**Цель задания**
Перепишите целиком, слово в слово, приведённый ниже текст о правах и обязанностях граждан.

**Приведённый текст**
──────────

Каждый гражданин по нашим законам имеет право на труд, на жилье, на образование и т.д. Звучит красиво. И в этом есть некая доля истины. Но во всем этом есть другая сторона: каждый гражданин ОБЯЗАН! А что это означает на деле? На деле это означает то, что каждый гражданин сам или через членов семьи прикреплен к месту работы (иначе — он преступник, тунеядец) и к месту жительства (иначе он опять-таки преступник, нарушающий паспортный режим). Территориальные и производственные перемещения сильно затруднены. Они осуществляются, но либо по блату и за взятки, либо по служебной надобности и с ведома властей. Свободно по стране просто по личной надобности могут перемещаться исключительные личности, главным образом — уголовники. Рядовой гражданин без личных связей и служебных привилегий не сможет просто найти, где ночевать и чем питаться. И средств не хватит. И милиция сцапает. А те блага, которыми человек располагает по праву на месте работы и жительства, даются ему в зависимости от служебного ранга. Народ имеет их по принципу «жри, что дают». У привилегированных слоев есть преимущества, но реализация их обходится дорого (о чем ниже). Что из себя представляет, например, бесплатная медицина и школа, теперь стало предметом насмешек повсеместно. Граждане бессильны повлиять на систему школьного образования. И то, что большинство детей представителей народа заранее обречено воспроизводить этот самый народ, теперь закреплено всей системой школьного образования и приема в высшие учебные заведения, дифференциацией и иерархизацией ее.

──────────

**Исходные данные**
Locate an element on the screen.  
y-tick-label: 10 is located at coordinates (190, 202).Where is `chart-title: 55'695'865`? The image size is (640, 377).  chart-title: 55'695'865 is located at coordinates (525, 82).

──────────

**Решение**
Каждый гражданин по нашим законам имеет право на труд, на жилье, на образование и т.д. Звучит красиво. И в этом есть некая доля истины. Но во всем этом есть другая сторона: каждый гражданин ОБЯЗАН! А что это означает на деле? На деле это означает то, что каждый гражданин сам или через членов семьи прикреплен к месту работы (иначе — он преступник, тунеядец) и к месту жительства (иначе он опять-таки преступник, нарушающий паспортный режим). Территориальные и производственные перемещения сильно затруднены. Они осуществляются, но либо по блату и за взятки, либо по служебной надобности и с ведома властей. Свободно по стране просто по личной надобности могут перемещаться исключительные личности, главным образом — уголовники. Рядовой гражданин без личных связей и служебных привилегий не сможет просто найти, где ночевать и чем питаться. И средств не хватит. И милиция сцапает. А те блага, которыми человек располагает по праву на месте работы и жительства, даются ему в зависимости от служебного ранга. Народ имеет их по принципу «жри, что дают». У привилегированных слоев есть преимущества, но реализация их обходится дорого (о чем ниже). Что из себя представляет, например, бесплатная медицина и школа, теперь стало предметом насмешек повсеместно. Граждане бессильны повлиять на систему школьного образования. И то, что большинство детей представителей народа заранее обречено воспроизводить этот самый народ, теперь закреплено всей системой школьного образования и приема в высшие учебные заведения, дифференциацией и иерархизацией ее.